The Early Years Department at Nottingham British School

At Nottingham British Academy we follow the Early Years Foundation Stage (EYFS) Curriculum as set up and revised by the British Association for Early Childhood Education.

The EYFS Curriculum has been adapted to the abilities and needs of the children, and they work in a safe and structured learning environment that offers support and guidance at every level of learning.

As development in the Early Years is rapid, a child’s experiences between birth and the age of five have a significant impact on all future growth and learning. Therefore, it is essential to create a secure, safe and happy environment, together with high quality early learning opportunities and experiences in order to provide the foundation that children need to make the most of their abilities and talents.

Our aim in the Early Years Department at Nottingham British School is to have children who enjoy learning, who are confident and independent learners; and to provide for early intervention where necessary.

KG & Reception - Curriculum
a) personal Social and Emotional Development

Self-confidence and self-awareness:

By the end of the Early Years Foundation Stage, children should be:

  • confident when trying new activities
  • able to say why they like some activities more than others
  • confident when speaking in a familiar group
  • able to talk about their ideas
  • able to choose the resources they need for their chosen activities
  • able to say when they do or don’t need help.

Managing feelings and behaviour:

By the end of the Early Years Foundation Stage, children should be:

  • able to talk about how they and others show feelings
  • able to work as part of a group or class
  • able to understand and follow the rules
  • able to adjust their behaviour to different situations
  • able to take changes of routine in their stride

Making relationships:

By the end of the Early Years Foundation Stage, children should be:

  • able to play co-operatively, taking turns with others
  • able to take account of one another’s ideas about how to organise their activity
  • able to show sensitivity to others’ needs and feelings, and form positive relationships with adults and other children

b) Communication and Language

Listening and attention:

By the end of the Early Years Foundation Stage, children should be:

  • able to listen attentively in a range of situations
  • able to listen to stories, accurately anticipating key events and responding to what they hear with relevant comments, questions or actions
  • able to give their attention to what others say and respond appropriately, while engaged in another activity

Understanding:

By the end of the Early Years Foundation Stage, children should be:

  • able to follow instructions involving several ideas or actions.
  • able to answer ‘how’ and ‘why’ questions about their experiences and in response to stories or events

Speaking:

By the end of the Early Years Foundation Stage, children should be:

  • able to express themselves effectively, showing awareness of the listeners’ needs
  • able to use past, present and future forms accurately when talking about events that have happened or are to happen in the future
  • able to develop their own narratives and explanations by connecting ideas or events

c) Physical Development

Moving and handling:

By the end of the Early Years Foundation Stage, children should:

  • know the importance for good health of physical exercise, and a healthy diet, and talk about ways to keep healthy and safe
  • manage their own basic hygiene and personal needs successfully, including dressing and going to the toilet independently

Literacy

Writing:

By the end of the Early Years Foundation Stage, children should be:

  • able to use their phonic knowledge to write words in ways which match their spoken sounds
  • able to write some irregular common words
  • able to write simple sentences which can be read by themselves and others. Some words are spelt correctly and others are phonetically plausible.

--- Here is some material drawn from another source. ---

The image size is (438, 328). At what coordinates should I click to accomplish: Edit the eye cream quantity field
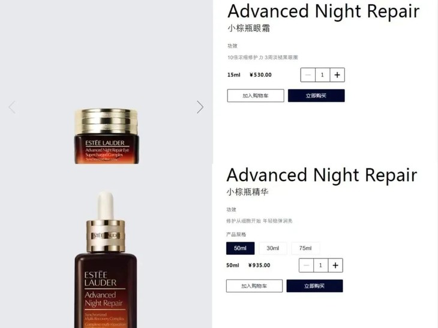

In both KG and Reception, we teach the children to read and write through the use of a Phonics program. At this stage children are taught the sounds of the English language, rather than the alphabet.

More specifically, in KG the focus will be primarily on developing good pencil control, working on their fine motor skills, and, eventually, letter formation.

In Reception children will focus on improving their pencil control and pencil grip, letter formation, tracing and copying, until they are able to write their own words and sentences using their phonic knowledge.

Reading: 

By the end of the Early Years Foundation Stage, children should:

  • read and understand simple sentences
  • use phonic knowledge to decode regular words and read them aloud accurately
  • read some common irregular words
  • demonstrate understanding when talking with others about what they have read

More specifically, in KG pre-reading skills are taught, while in Reception we will make use of a number of different Reading Schemes to teach children how to read.

a) Maths

Numbers:

By the end of the Early Years Foundation Stage, children should be:

  • able to count reliably with numbers from 1 to 20, place them in order and say which number is one more or one less than a given number.
  • able to use quantities and objects to add and subtract two single-digit numbers and count on or back to find the answer
  • able to solve problems, including doubling, halving and sharing

Shape, space and measures: 

By the end of the Early Years Foundation Stage, children should:

  • use everyday language to talk about size, weight, capacity, position, distance, time and money to compare quantities and objects and to solve problems
  • recognise, create and describe patterns.
  • be able to explore characteristics of everyday objects and shapes and use mathematical language to describe them

More specifically, KG children will cover the basic 2D shapes, learn to read/write/count numbers 1 – 10, and learn about size: bigger/smaller, and quantity: more/less.

In Reception, children will cover 2D and 3D shapes, learn to read/write/count numbers 1 – 20, learn about size: bigger/smaller, quantity: more/less, capacity: empty/full, and time (o’clock, half past). Basic addition and subtraction within 20 will be taught, as well as basic doubling, halving and sharing.

b) Understanding of the World

People and communities: 

By the end of the Early Years Foundation Stage, children should:

  • talk about past and present events in their own lives and in the lives of family members
  • know that other children don’t always enjoy the same things, and are sensitive to this
  • know about similarities and differences between themselves and others, and among families, communities and traditions

The world: 

By the end of the Early Years Foundation Stage, children should:

  • know about similarities and differences in relation to places, objects, materials and living things
  • talk about the features of their own immediate environment and how environments might vary from one another
  • make observations of animals and plants and explain why some things occur, and talk about changes

Technology: 

By the end of the Early Years Foundation Stage, children should:

  • recognise that a range of technology is used in places such as homes and schools
  • be able to select and use technology for particular purposes

Children learn through play, hands-on experiences and exploration. In EYFS they are introduced to basic scientific aspects, such as light and dark, push and pull, hot and cold, floating and sinking, as well as a variety of topics.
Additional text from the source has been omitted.